Highlights also makes it easy for you to make an impact with positive feedback. It allows you to send real-time feedback to a learner or group of learners. When you see learners making good choices, you can send them a quick message in Highlights and even include emojis. The message pops up instantly on a learner’s screen so they can see your feedback in the moment.
Teacher Dashboard also streamlines the process of giving feedback. It allows you to quickly access learners’ Google files and leave individualized formative feedback in comments.
Consistent feedback helps learners repeat positive behaviors and make progress. You can also use this as momentum to teach learners how to give each other helpful feedback.
4. Make time for laughter
Laughter spreads joy throughout your classroom and builds connections with your learners. Keep in mind, though, that it’s important to model appropriate humor that isn’t directed at someone else’s expense.
First and foremost, find moments to laugh at yourself. For example, my drawing skills in class were hilariously bad. Because I laughed at myself, my learners saw that I didn’t take myself too seriously. Not only were we able to share a light moment, but through social learning, I gave students an example of self-acceptance.
I also loved showing funny animal pictures or videos at unexpected moments when my learners needed a “brain break.” If you use Highlights, you can instantly share a video link with the class, which pops up on their screens.
5. Model social skills
Social and emotional learning for elementary students might begin with modeling social skills. When they observe you saying thank you and please, for example, they’re more likely to practice these skills themselves. It’s also helpful to teach them how to take turns and have constructive class discussions to build respectful relationships.
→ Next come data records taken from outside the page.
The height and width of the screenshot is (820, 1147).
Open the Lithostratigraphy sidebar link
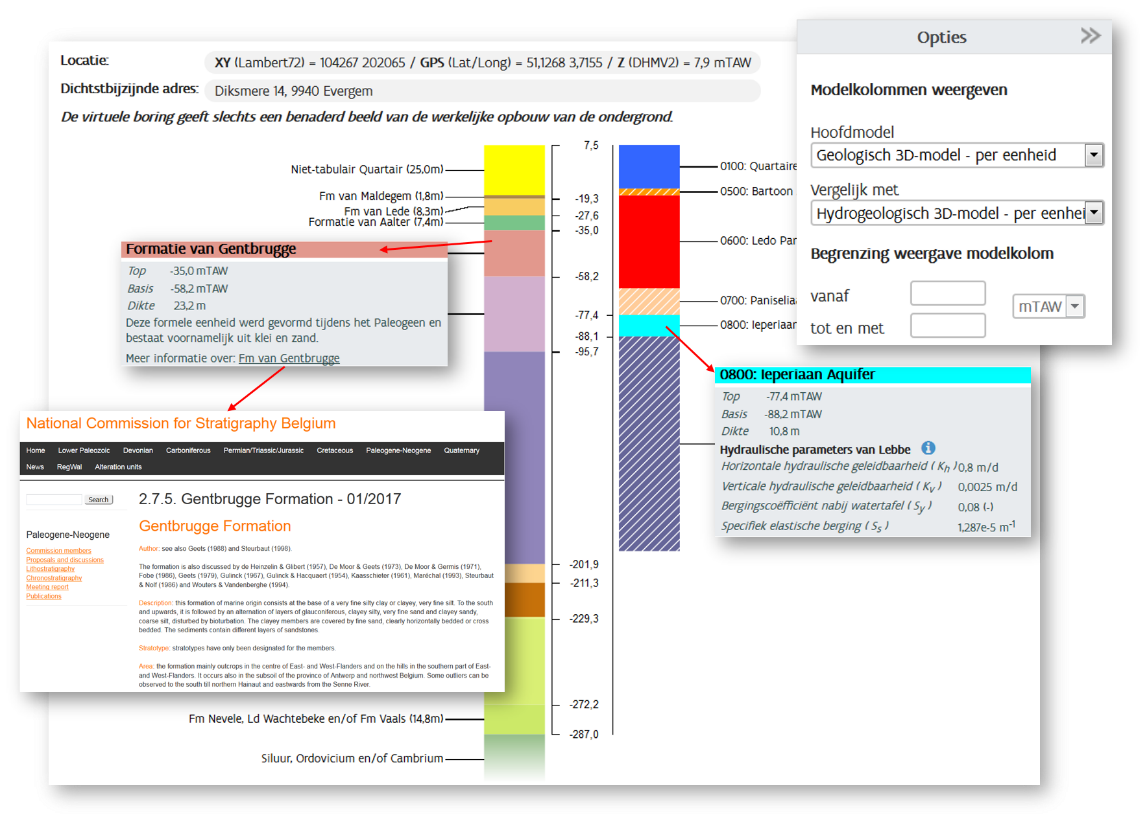pyautogui.click(x=51, y=569)
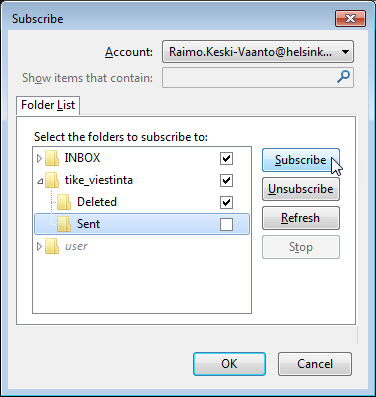Refresh the folder list
376x397 pixels.
pyautogui.click(x=301, y=218)
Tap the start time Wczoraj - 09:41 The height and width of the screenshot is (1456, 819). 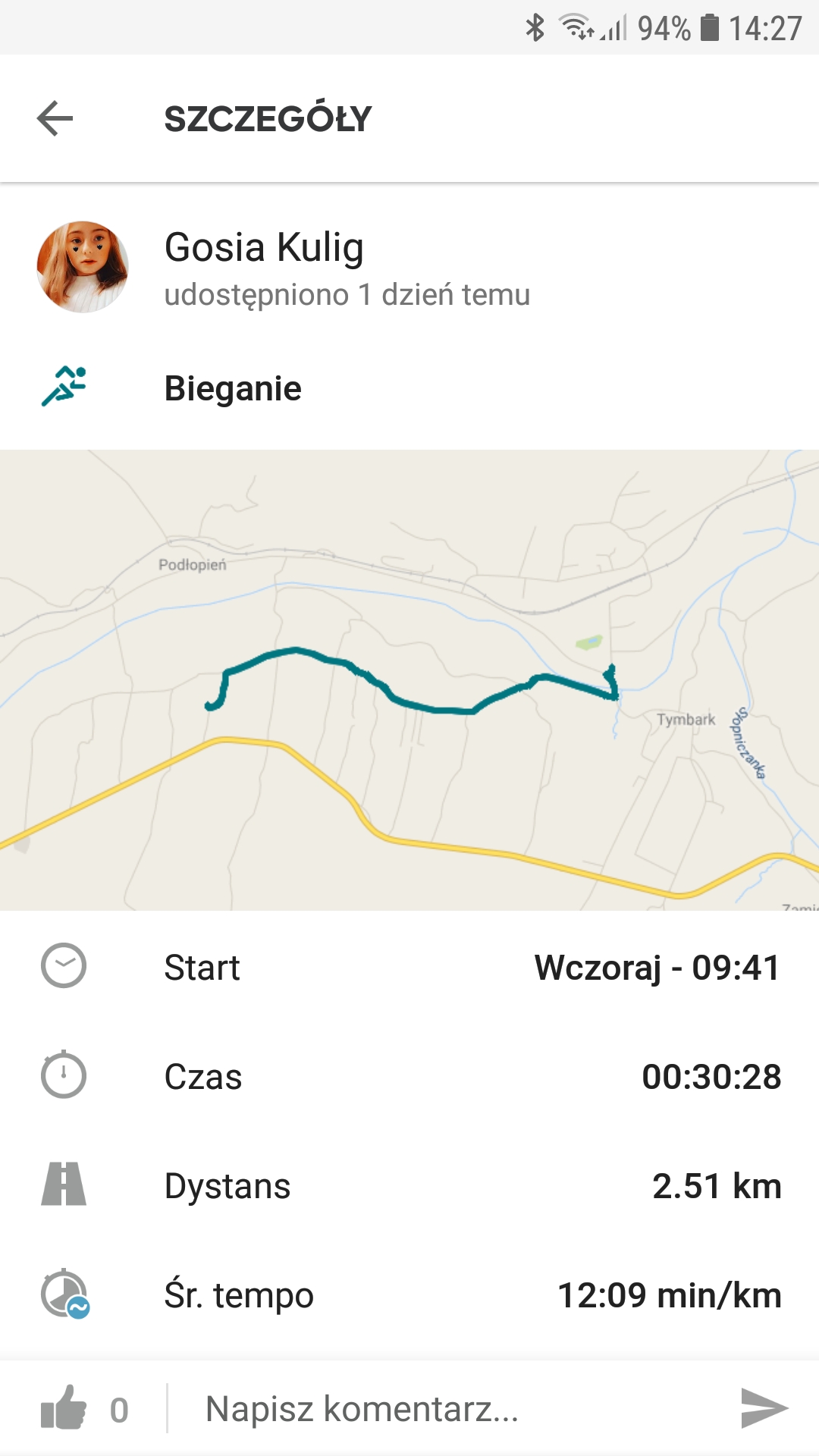pos(657,968)
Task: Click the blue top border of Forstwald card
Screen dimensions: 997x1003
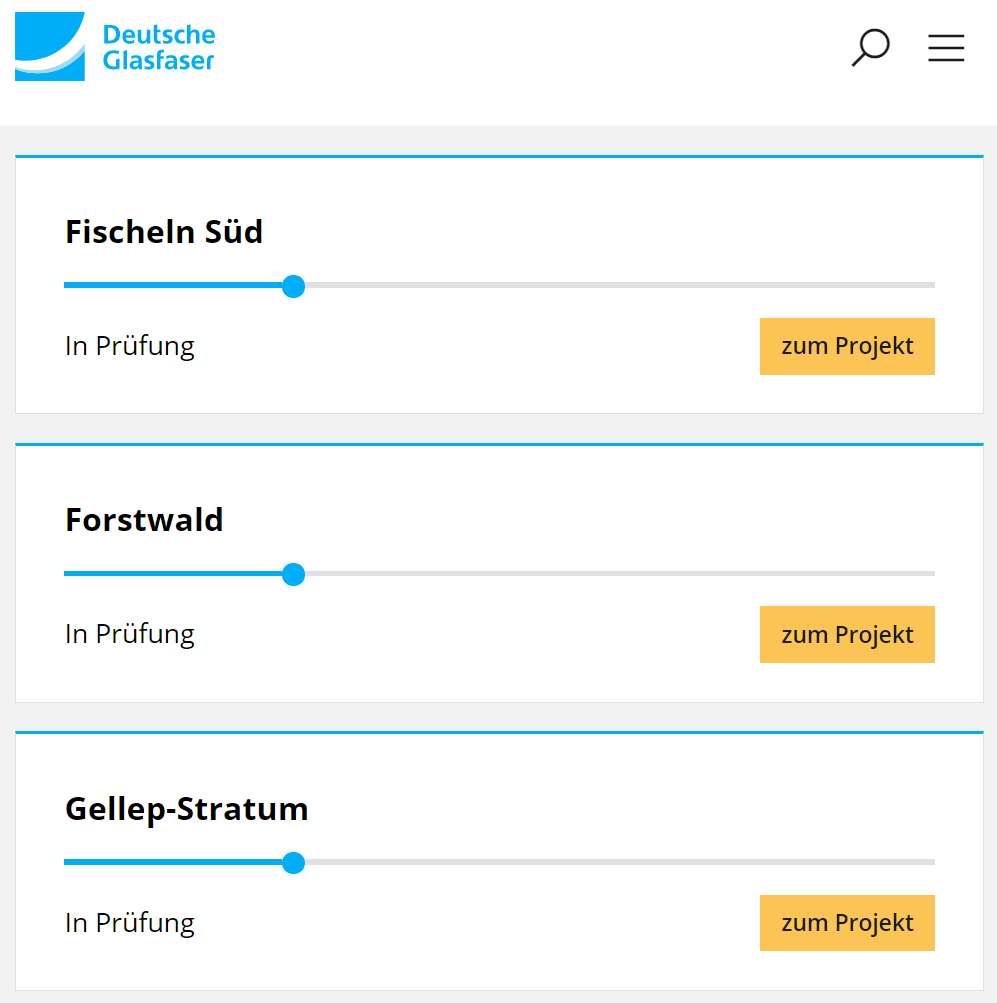Action: point(498,440)
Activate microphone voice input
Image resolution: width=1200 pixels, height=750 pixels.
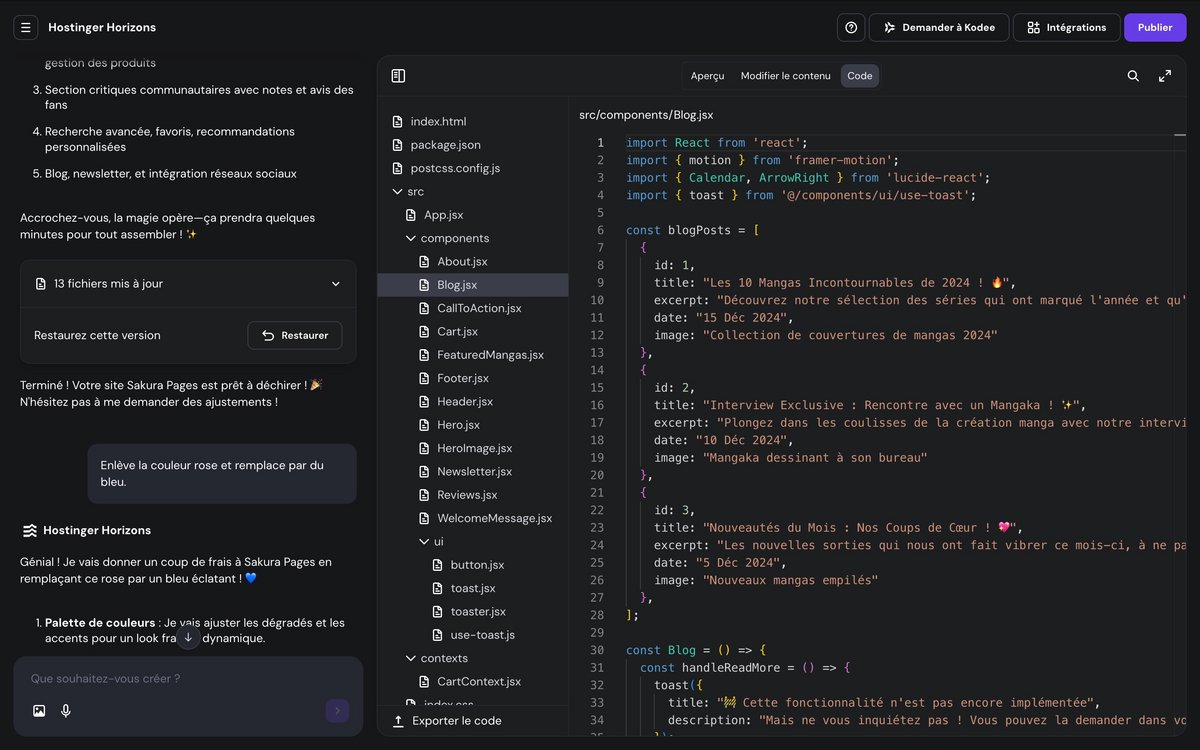click(x=66, y=711)
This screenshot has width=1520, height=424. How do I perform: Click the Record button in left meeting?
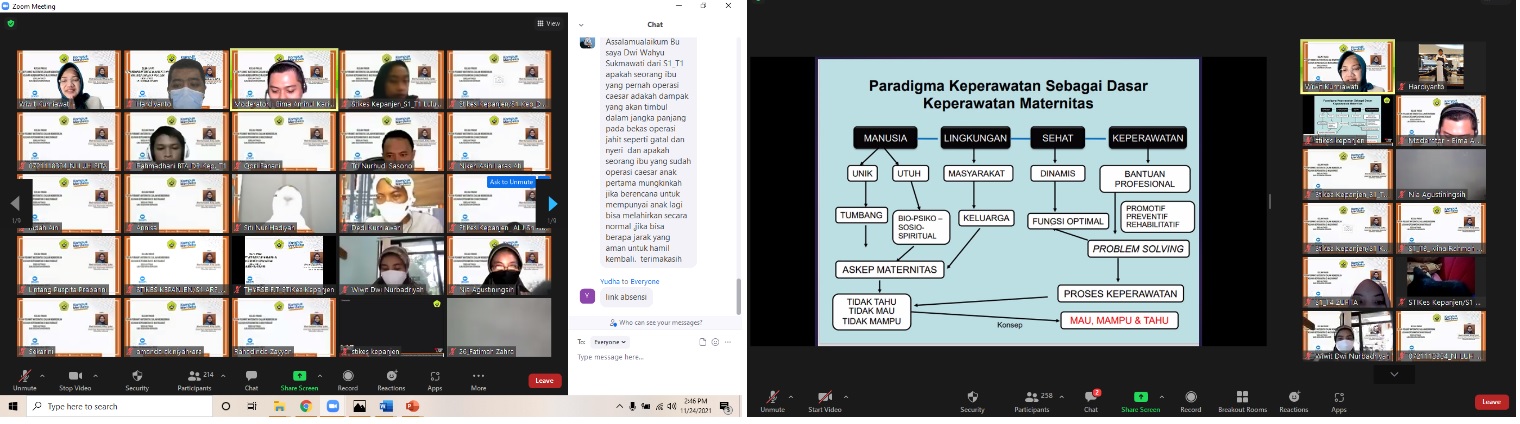point(347,379)
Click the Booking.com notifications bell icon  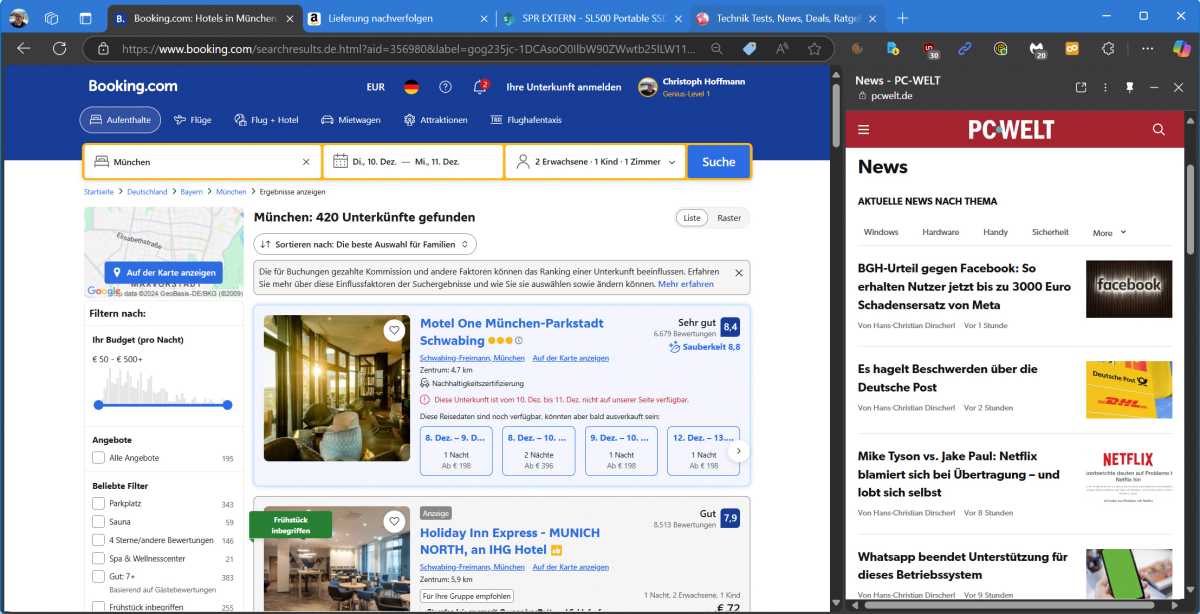click(x=480, y=87)
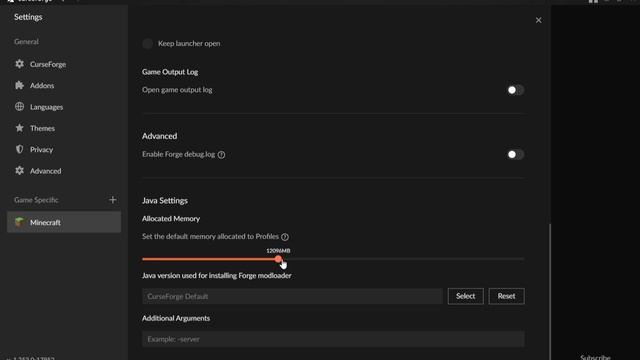This screenshot has width=640, height=360.
Task: Open Addons via the puzzle icon
Action: click(x=19, y=85)
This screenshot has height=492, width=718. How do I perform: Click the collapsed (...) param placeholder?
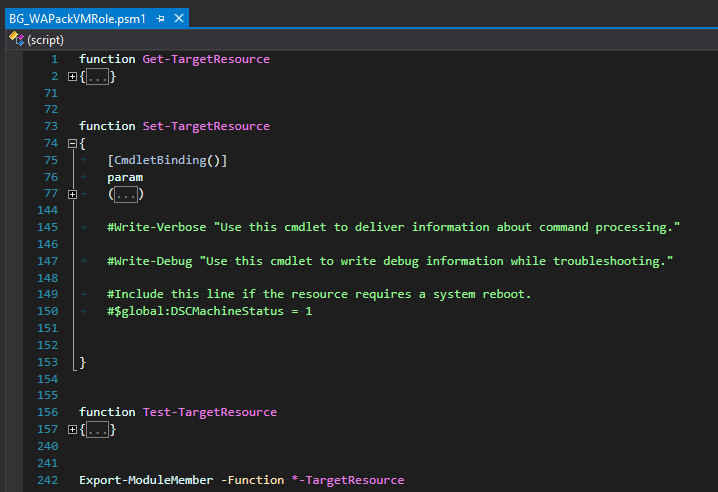pyautogui.click(x=126, y=194)
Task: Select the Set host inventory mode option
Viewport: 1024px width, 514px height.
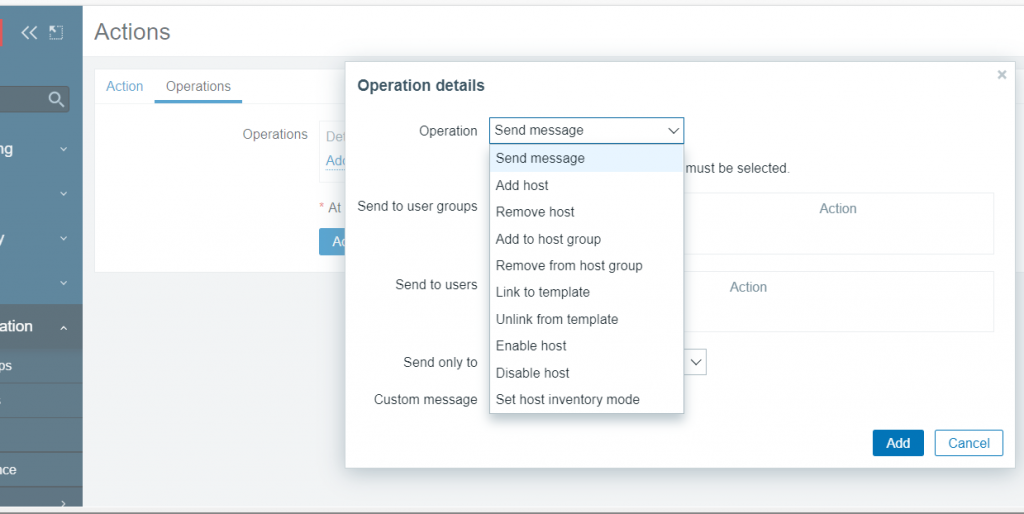Action: [x=567, y=399]
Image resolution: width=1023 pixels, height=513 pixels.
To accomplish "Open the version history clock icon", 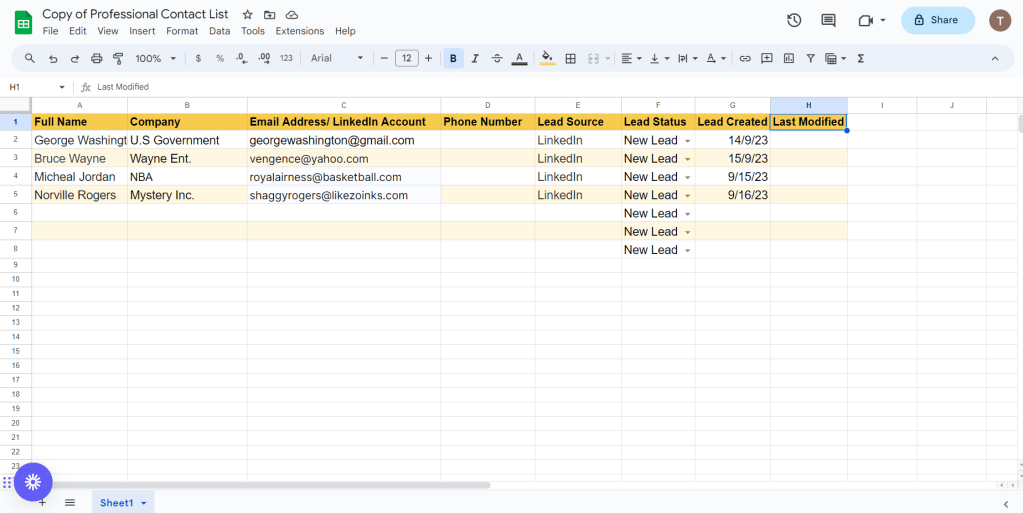I will coord(794,20).

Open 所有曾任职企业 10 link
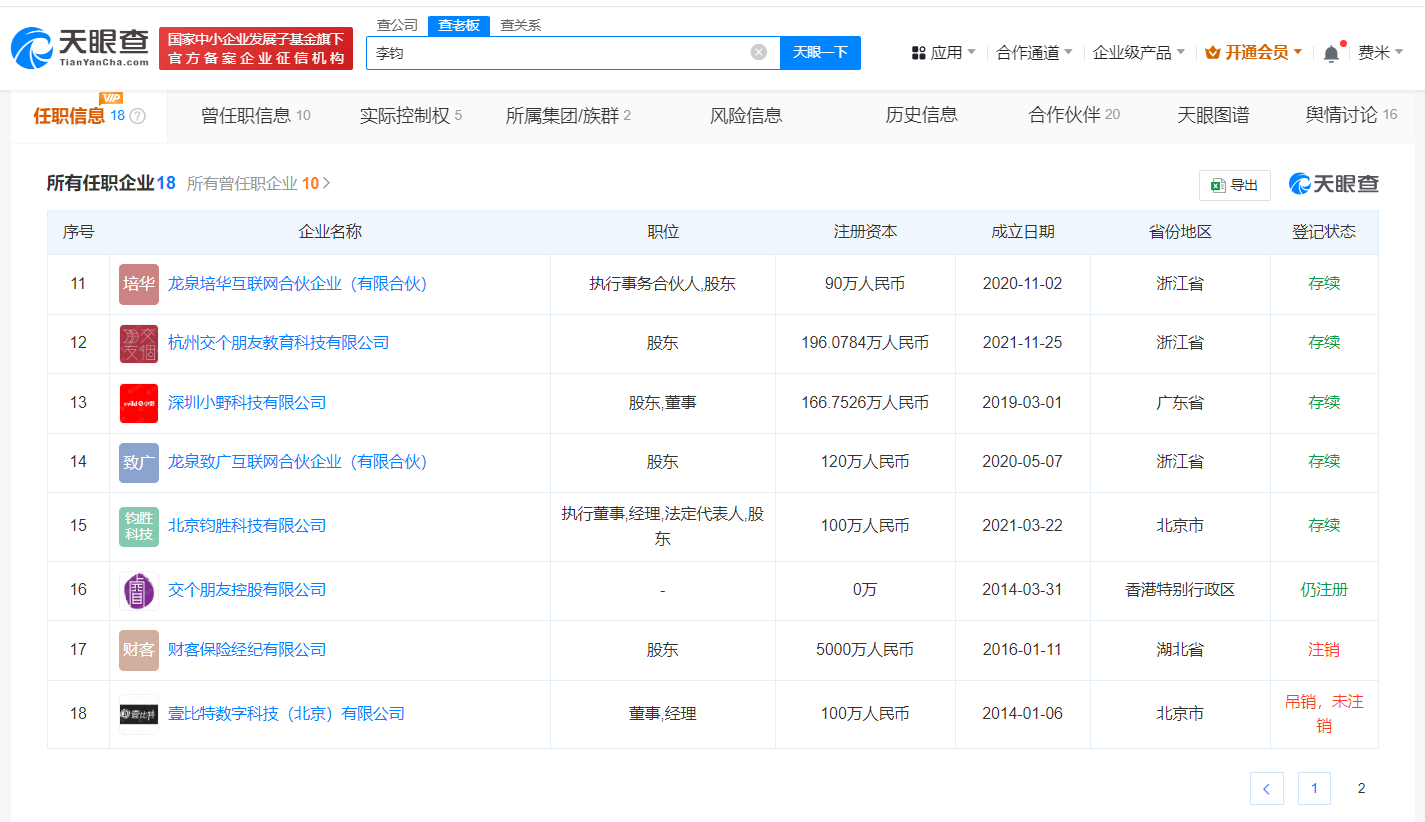coord(256,183)
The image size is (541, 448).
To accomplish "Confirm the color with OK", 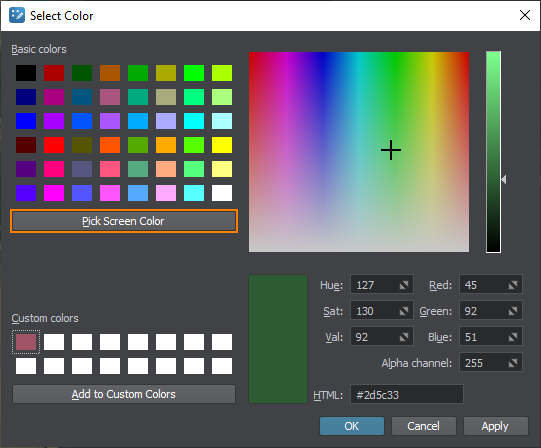I will [352, 426].
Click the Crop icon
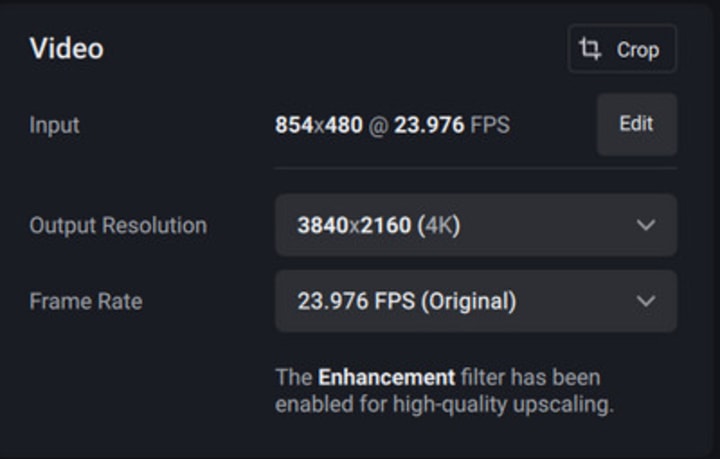The height and width of the screenshot is (459, 720). (591, 49)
Additionally, point out when learners use appropriate social skills so that the class sees those positive actions rewarded.
6. Teach listening skills
Another way to build strong relationships in the classroom is to teach listening skills through social learning. When you actively listen to your students, they feel accepted. They also discover how to actively listen to each other.
The key to active listening is to repeat back what you heard. This tells the learner that you heard them and also helps them understand if they’re communicating their ideas clearly. It’s also important to physically show that you’re listening. Face the child or teen, make eye contact and don’t reach for your phone.
7. Attend an extracurricular activity
Many of our learners are involved in activities outside of the classroom, and when you show authentic interest, it’s a great way to build relationships with your learners. Consider attending extracurricular activities, such as a play, a sporting event, a chess tournament or an art exhibit, for example.
One semester, a group of learners were performing in a dance recital and invited me, so I decided to attend. They were thrilled to see their teacher in the audience, and they were incredibly engaged in class from that point forward.
Attending an outside activity also teaches our learners that in a community, people show up for each other and support each other.
How do you strengthen relationships in your classroom? Relationships are key In order to motivate learners, keep them engaged and create a trusting environment. One of the best ways to build positive relationships across your classroom is through social learning. Try a combination of these strategies throughout the school year and see your classroom climate change for the better.